* **INSTRUCTIONS TO FOLLOW**
When you return the material, keep every line exactly as it is and omit the pictures.

* **RECORDS FOR THE EXERCISE**
§

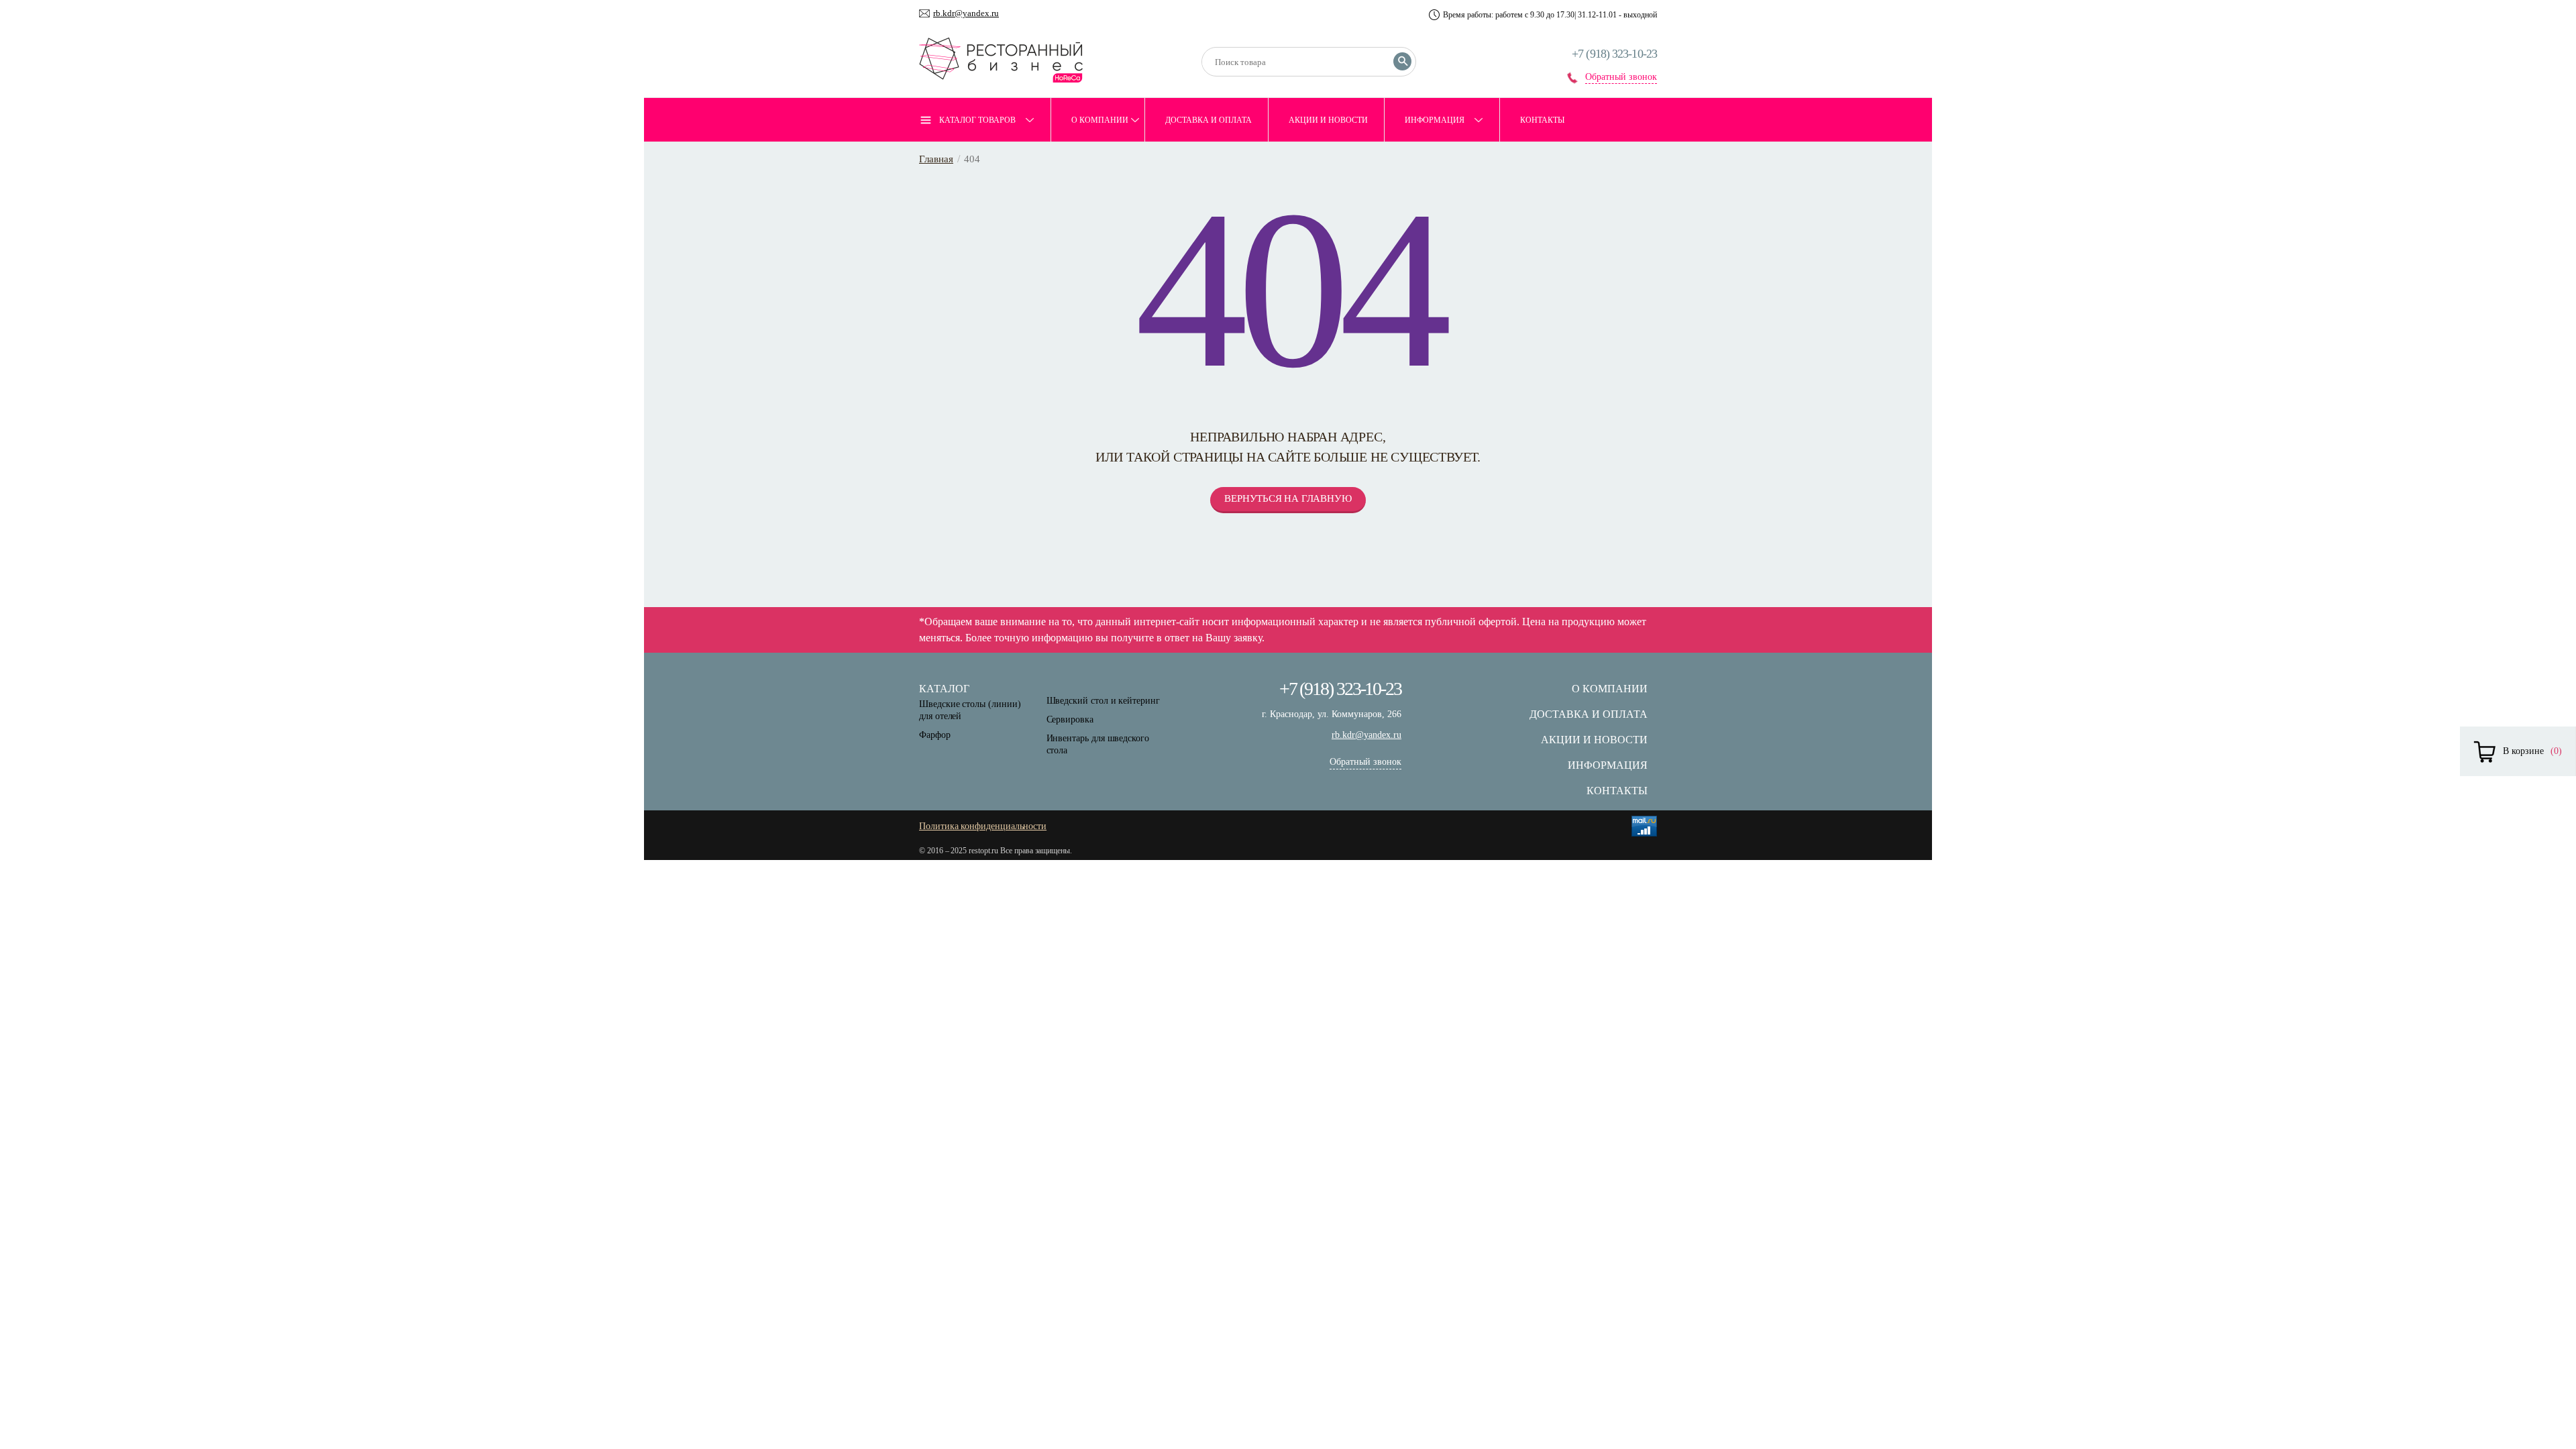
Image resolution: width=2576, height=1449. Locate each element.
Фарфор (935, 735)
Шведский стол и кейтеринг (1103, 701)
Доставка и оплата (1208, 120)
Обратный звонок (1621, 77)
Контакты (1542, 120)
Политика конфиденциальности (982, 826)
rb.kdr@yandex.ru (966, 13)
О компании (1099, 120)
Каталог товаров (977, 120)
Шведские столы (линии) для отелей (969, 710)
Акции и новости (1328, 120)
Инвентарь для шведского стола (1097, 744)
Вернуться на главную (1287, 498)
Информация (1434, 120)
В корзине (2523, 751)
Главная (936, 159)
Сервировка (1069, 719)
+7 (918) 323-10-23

§

* **RESULT FOR THIS EXERCISE**
Image resolution: width=2576, height=1449. Locate each element.
Фарфор (935, 735)
Шведский стол и кейтеринг (1103, 701)
Доставка и оплата (1208, 120)
Обратный звонок (1621, 77)
Контакты (1542, 120)
Политика конфиденциальности (982, 826)
rb.kdr@yandex.ru (966, 13)
О компании (1099, 120)
Каталог товаров (977, 120)
Шведские столы (линии) для отелей (969, 710)
Акции и новости (1328, 120)
Инвентарь для шведского стола (1097, 744)
Вернуться на главную (1287, 498)
Информация (1434, 120)
В корзине (2523, 751)
Главная (936, 159)
Сервировка (1069, 719)
+7 (918) 323-10-23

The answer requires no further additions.